Cuba, isola dell’unità
Le sorprese di cui la storia è sempre piena si stanno concentrando curiosamente – in questo ultimo periodo – a Cuba.
Tra gli ultimi angoli del mondo a conservare un regime politico – ancora – ispirato ai principi del comunismo, mai come in questi ultimi tempi l’isola si è trovata al centro di una inedita stagione di cambiamenti mondiali.
La fine dell’isolamento del regime voluto dagli Stati Uniti, sul quale il presidente Obama ha pronunciato uno dei suoi più importanti (e complessi) discorsi del suo secondo mandato, sembra ora addirittura “superato” dall’inedito ruolo toccato in sorte a Cuba in occasione dello storico incontro tra papa Francesco e il patriarca Kirill.
Bergoglio infatti, nel suo saluto al termine dell’incontro col patriarca, ha avuto cordiali e non formali parole per l’ospite, Raul Castro, che sedeva a lato dei due leader cristiani, rispettoso e visibilmente emozionato:
«Non voglio partire senza dare un sentito ringraziamento a Cuba, al grande popolo cubano e al suo Presidente qui presente.

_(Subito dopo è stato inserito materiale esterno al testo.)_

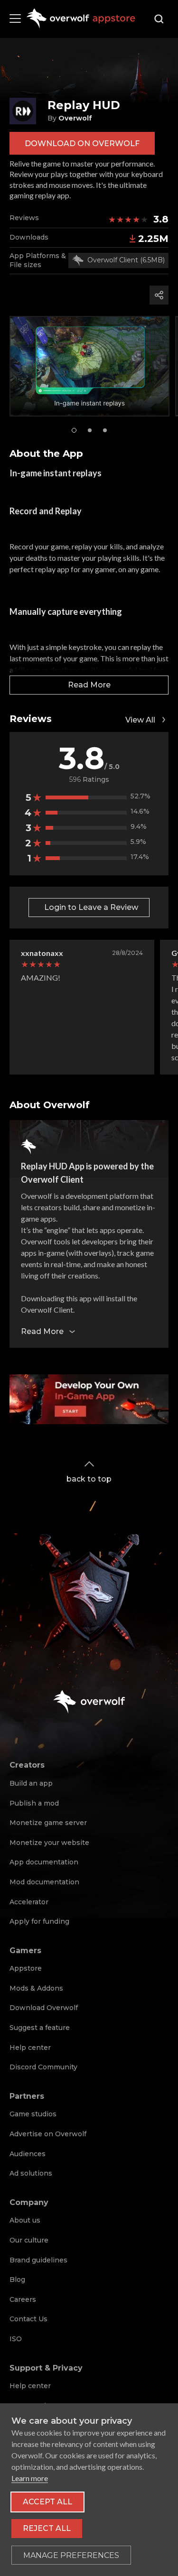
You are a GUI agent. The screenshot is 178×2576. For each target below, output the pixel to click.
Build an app (31, 1783)
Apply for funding (39, 1921)
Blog (17, 2279)
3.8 (161, 219)
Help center (30, 2047)
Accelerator (28, 1902)
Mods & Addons (36, 1988)
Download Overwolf (43, 2007)
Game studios (32, 2114)
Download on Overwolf (82, 143)
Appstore (25, 1968)
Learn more (29, 2478)
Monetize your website (49, 1842)
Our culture (28, 2240)
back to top (89, 1478)
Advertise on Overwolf (47, 2134)
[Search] (159, 18)
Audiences (27, 2154)
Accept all (47, 2501)
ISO (15, 2339)
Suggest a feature (39, 2027)
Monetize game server (48, 1822)
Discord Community (43, 2067)
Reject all (47, 2528)
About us (24, 2220)
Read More (89, 684)
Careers (22, 2299)
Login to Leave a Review (91, 907)
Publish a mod (34, 1803)
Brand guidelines (38, 2260)
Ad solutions (30, 2173)
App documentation (43, 1862)
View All (140, 719)
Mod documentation (44, 1882)
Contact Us (28, 2319)
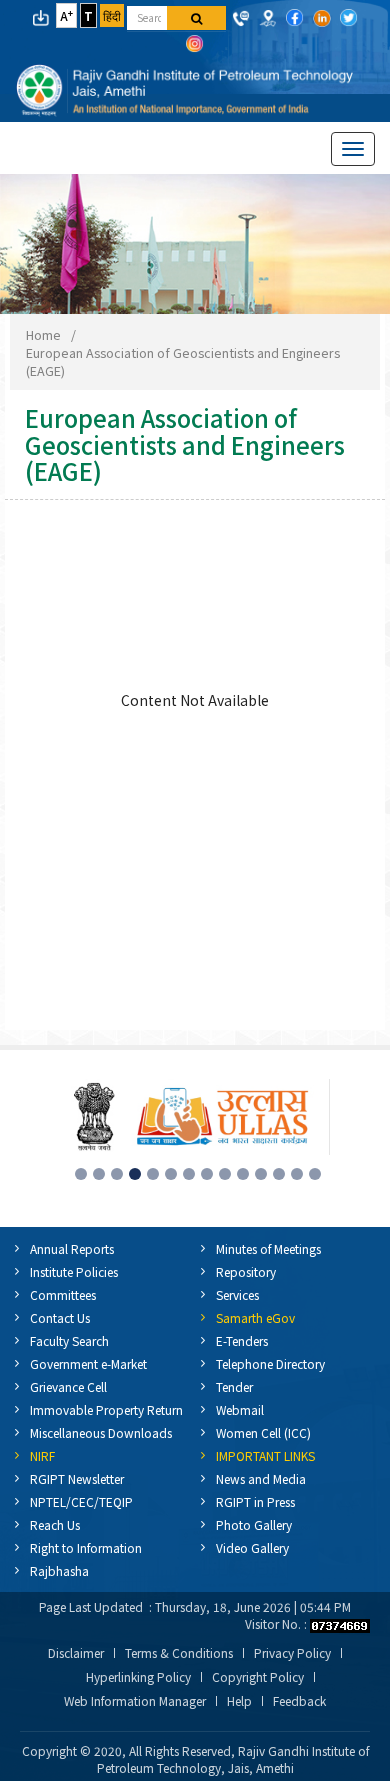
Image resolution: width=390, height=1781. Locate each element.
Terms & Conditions (179, 1653)
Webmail (240, 1409)
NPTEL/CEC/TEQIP (81, 1501)
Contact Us (60, 1317)
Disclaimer (76, 1653)
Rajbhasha (59, 1570)
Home (43, 334)
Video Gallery (252, 1547)
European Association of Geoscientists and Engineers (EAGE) (183, 361)
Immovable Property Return (106, 1409)
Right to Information (86, 1547)
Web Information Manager (135, 1701)
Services (237, 1294)
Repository (246, 1271)
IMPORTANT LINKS (265, 1455)
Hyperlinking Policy (138, 1677)
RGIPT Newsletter (77, 1478)
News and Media (261, 1478)
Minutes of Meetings (268, 1248)
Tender (234, 1386)
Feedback (299, 1701)
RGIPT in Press (255, 1501)
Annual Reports (72, 1248)
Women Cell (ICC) (263, 1432)
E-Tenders (242, 1340)
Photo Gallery (254, 1524)
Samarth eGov (255, 1317)
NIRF (42, 1455)
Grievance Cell (68, 1386)
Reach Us (55, 1524)
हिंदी (112, 15)
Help (239, 1701)
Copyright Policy (258, 1677)
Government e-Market (88, 1363)
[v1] (196, 18)
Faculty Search (69, 1340)
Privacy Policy (292, 1653)
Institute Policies (74, 1271)
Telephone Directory (270, 1363)
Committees (63, 1294)
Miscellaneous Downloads (101, 1432)
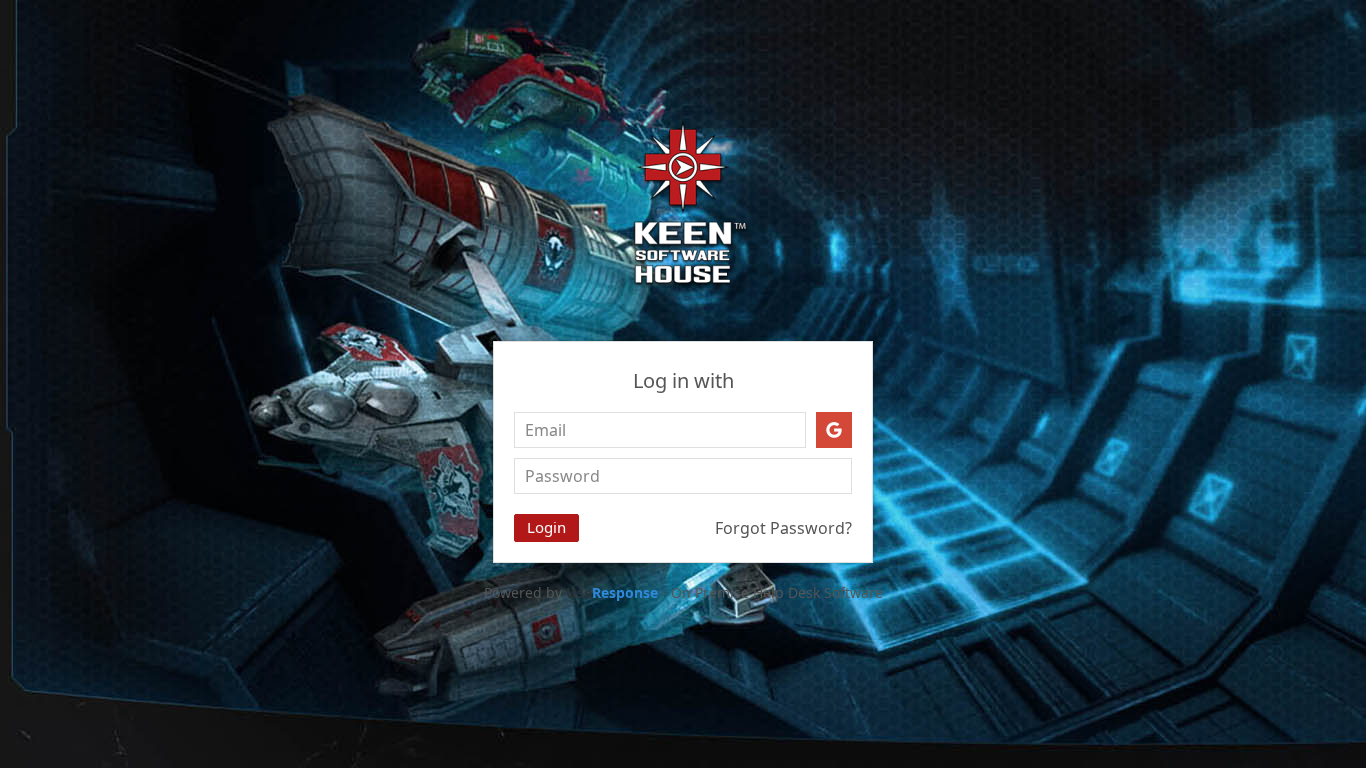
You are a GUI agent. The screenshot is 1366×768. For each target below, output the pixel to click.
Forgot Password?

Lo ringrazio per la sua disponibilità attiva. Di questo passo, Cuba sarà la capitale dell’unità!»
Certo, la scelta dell’isola caraibica per l’atteso incontro intercristiano ha messo d’accordo la complessità della geopolitica della chiesa russa con l’altrettanto articolata visione della chiesa di Roma: tanto che, paradossalmente, uno degli ultimi avamposti storici del pensiero secolare si è prestato per accogliere l’incontro più atteso – fin dai tempi del Vaticano II – e sempre ritenuto impossibile, accreditandosi come luogo decisivo di dialogo e di speranza per i destini del mondo in guerra.
Ha osservato Andrea Riccardi:
«Il quadro dell’incontro tra Francesco e il patriarca Kirill è stato spoglio, non simbolico come per eventi del genere: solo una sala dell’aeroporto dell’Avana. Tutto si è concentrato sul colloquio (dalla lunghezza inusuale) e sulla firma di un denso documento con trenta capitoletti. I due primati volevano parlare chiaramente tra loro […]. Ne è emersa una scelta comune: un ecumenismo dei fatti e della “solidarietà cristiana” (per usare un’espressione del metropolita Nikodim, maestro di Kirill). Non un’alleanza solo in difesa dei valori né un altro dialogo teologico. Il Papa ha detto: “Si è fatto un programma di possibili attività in comune, perché l’unità si fa camminando”». (da Corriere della Sera)
Un altro tassello – forse il più ambito – si aggiunge così all’ecumenismo inaugurato dal papa argentino, che nel breve tempo del suo pontificato ha inanellato – uno dietro l’altro – alcuni incontri inediti (come quello a Torino con la piccola chiesa valdese, che ha però avuto il sapore di una svolta di rilievo) assieme ad altre conferme importanti (prima fra tutte, quella con la chiesa di Costantinopoli e col suo patriarca Bartolomeo).
Che l’attitudine umana e lo spessore spirituale di Bergoglio fossero “adatti” a raccogliere il frutto di una stagione antica di semina ecumenica, mettendo fine a sospetti e diffidenze, era forse possibile immaginarlo; mi piace tuttavia credere, di fronte ad immagini davvero inedite come quelle dell’altro giorno a Cuba, che l’approccio così originale ed efficace di papa Francesco sia un po’ anche il frutto della sua personale sensibilità di credente. Così, come ebbe felicemente a dire in un’occasione, nell’incontro tra fratelli diversi, questi si confondono e sono entrambi accolti:
«Chi è il protagonista? Tutti e due, o, per meglio dire, l’abbraccio».